Türkiye'nin Rusya ile her konuda yaptıkları ittifakın, başkalarını rahatsız etmemesi gerektiğini de vurgulayan Elitaş, "Açıkçası dostlarımız başta ABD olmak üzere AB ülkeleri de dahil olmak üzere Türkiye'ye eski bakışlarını, eski müttefik olarak gördükleri ortamı değerlendirdikleri taktirde Türkiye'nin Rusya ile yaptığı anlaşmaların normal olduğunu görürler.

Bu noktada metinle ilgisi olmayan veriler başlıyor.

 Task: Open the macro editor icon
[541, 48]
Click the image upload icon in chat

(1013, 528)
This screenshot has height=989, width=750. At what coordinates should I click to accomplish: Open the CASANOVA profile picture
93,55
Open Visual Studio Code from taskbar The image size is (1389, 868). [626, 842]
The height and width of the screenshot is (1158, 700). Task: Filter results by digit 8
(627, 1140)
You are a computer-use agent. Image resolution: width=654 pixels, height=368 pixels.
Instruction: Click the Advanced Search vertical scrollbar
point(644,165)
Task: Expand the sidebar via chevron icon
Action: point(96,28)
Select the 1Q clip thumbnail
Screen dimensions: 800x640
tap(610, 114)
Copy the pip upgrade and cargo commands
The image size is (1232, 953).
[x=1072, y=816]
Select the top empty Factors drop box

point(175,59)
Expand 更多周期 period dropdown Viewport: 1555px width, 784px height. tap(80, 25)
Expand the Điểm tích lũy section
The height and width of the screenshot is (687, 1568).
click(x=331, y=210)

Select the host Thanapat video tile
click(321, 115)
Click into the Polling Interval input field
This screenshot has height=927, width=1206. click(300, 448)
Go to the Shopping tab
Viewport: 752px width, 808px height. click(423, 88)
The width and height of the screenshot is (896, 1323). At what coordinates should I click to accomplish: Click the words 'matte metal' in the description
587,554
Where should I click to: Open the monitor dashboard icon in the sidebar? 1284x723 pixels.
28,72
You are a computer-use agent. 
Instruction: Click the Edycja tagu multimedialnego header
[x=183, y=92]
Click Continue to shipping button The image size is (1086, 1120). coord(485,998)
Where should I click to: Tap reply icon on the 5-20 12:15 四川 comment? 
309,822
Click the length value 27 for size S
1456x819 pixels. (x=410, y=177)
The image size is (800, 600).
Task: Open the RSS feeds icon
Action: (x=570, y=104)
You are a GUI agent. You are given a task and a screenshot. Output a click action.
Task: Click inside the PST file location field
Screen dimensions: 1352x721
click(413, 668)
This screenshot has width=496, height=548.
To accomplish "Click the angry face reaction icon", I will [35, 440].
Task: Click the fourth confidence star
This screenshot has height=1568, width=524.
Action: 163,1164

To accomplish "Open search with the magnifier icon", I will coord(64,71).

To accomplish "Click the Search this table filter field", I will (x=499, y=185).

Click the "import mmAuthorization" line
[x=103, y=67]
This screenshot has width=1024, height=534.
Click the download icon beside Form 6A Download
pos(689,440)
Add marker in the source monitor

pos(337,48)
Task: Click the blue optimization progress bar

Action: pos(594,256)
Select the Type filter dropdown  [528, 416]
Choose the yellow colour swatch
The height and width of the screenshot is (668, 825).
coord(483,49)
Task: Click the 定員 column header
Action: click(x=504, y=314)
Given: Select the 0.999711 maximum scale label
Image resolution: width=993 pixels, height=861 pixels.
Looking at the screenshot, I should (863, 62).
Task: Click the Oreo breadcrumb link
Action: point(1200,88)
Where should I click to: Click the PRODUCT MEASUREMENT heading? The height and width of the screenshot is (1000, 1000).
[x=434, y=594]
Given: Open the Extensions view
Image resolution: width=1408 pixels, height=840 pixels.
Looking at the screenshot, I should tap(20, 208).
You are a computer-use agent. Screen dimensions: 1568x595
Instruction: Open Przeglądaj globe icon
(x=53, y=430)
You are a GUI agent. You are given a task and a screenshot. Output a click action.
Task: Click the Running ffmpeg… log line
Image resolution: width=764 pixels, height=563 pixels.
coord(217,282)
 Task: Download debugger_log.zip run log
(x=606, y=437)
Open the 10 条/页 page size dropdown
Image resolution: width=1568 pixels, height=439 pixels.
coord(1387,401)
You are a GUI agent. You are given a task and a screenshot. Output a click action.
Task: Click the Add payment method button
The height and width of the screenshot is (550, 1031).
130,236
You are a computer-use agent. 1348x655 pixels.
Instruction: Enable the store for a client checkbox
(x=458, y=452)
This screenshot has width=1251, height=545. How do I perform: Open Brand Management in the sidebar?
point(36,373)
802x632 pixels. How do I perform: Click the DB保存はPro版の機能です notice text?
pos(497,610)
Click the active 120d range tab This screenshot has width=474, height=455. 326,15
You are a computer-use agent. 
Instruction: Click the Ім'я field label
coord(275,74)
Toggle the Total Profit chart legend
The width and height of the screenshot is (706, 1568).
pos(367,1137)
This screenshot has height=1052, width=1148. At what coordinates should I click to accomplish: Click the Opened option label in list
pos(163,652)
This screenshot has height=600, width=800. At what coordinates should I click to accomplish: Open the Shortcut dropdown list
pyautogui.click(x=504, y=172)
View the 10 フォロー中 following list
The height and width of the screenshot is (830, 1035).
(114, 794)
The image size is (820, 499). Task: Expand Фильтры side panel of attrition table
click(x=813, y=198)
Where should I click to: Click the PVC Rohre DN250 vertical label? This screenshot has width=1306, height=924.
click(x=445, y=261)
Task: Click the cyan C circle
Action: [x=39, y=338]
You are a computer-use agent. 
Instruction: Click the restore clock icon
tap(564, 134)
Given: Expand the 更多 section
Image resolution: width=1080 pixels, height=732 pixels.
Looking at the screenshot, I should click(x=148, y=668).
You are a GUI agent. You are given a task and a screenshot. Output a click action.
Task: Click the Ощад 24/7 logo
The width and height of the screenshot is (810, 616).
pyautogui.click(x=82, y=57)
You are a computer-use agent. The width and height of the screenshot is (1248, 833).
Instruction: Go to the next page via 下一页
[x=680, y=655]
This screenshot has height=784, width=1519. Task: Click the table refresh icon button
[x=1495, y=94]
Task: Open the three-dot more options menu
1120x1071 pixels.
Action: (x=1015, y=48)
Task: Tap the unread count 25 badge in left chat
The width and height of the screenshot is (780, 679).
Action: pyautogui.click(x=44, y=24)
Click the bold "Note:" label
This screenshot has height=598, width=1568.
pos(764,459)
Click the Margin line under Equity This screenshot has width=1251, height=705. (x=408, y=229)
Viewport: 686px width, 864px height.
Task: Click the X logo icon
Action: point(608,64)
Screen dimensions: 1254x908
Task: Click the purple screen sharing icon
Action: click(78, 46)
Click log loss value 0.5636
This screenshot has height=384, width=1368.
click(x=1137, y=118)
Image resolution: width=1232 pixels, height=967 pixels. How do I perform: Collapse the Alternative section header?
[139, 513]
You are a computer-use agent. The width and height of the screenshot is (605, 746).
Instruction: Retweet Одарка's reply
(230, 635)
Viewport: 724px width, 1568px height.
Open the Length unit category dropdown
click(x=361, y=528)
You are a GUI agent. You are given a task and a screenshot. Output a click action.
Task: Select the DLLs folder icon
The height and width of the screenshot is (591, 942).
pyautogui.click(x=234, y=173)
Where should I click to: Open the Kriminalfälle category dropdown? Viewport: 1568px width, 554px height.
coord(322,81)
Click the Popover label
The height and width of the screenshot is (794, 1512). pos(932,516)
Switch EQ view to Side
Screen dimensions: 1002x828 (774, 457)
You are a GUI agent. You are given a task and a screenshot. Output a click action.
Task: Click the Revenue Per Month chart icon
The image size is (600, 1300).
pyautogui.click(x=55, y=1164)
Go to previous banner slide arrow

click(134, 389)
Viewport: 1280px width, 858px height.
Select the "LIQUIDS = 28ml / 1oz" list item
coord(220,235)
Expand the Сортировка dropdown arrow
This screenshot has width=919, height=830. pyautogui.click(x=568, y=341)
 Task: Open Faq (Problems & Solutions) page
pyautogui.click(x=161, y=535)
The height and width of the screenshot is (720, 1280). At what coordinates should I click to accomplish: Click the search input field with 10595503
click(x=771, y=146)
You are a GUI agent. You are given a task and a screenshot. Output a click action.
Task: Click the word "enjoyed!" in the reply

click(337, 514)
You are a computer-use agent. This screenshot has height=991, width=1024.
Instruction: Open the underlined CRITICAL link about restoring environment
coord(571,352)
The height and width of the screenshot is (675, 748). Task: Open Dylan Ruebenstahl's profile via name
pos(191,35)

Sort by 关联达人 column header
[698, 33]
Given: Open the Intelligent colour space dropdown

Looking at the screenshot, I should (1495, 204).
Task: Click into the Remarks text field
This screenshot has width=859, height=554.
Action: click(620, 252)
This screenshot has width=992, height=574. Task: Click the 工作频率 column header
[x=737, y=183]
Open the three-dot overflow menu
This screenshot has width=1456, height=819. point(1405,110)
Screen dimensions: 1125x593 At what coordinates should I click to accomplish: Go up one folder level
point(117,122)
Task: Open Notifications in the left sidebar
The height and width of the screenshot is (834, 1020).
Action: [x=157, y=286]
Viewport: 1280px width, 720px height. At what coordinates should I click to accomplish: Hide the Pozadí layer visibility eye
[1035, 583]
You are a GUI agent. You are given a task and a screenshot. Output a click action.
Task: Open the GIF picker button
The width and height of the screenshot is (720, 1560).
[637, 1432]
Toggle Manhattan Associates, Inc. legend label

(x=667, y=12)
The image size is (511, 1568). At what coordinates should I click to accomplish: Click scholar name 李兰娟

Ama şimdi onlar Türkiye'nin menfaatlerinin dışında yaptıkları bütün hareketler ve Türkiye'nin rahatsız olduklarını da dikkate almıyorlar, ‘Türkiye niye Rusya ile böyle ittifak halinde' diye ifade ediyorlar. Sen benim düşmanımla ittifak kuracaksın, benim komşularımla kurduğum ittifakı yadırgayacaksın. Aslında en yadırganacak konu bu olsa gerek" diye konuştu.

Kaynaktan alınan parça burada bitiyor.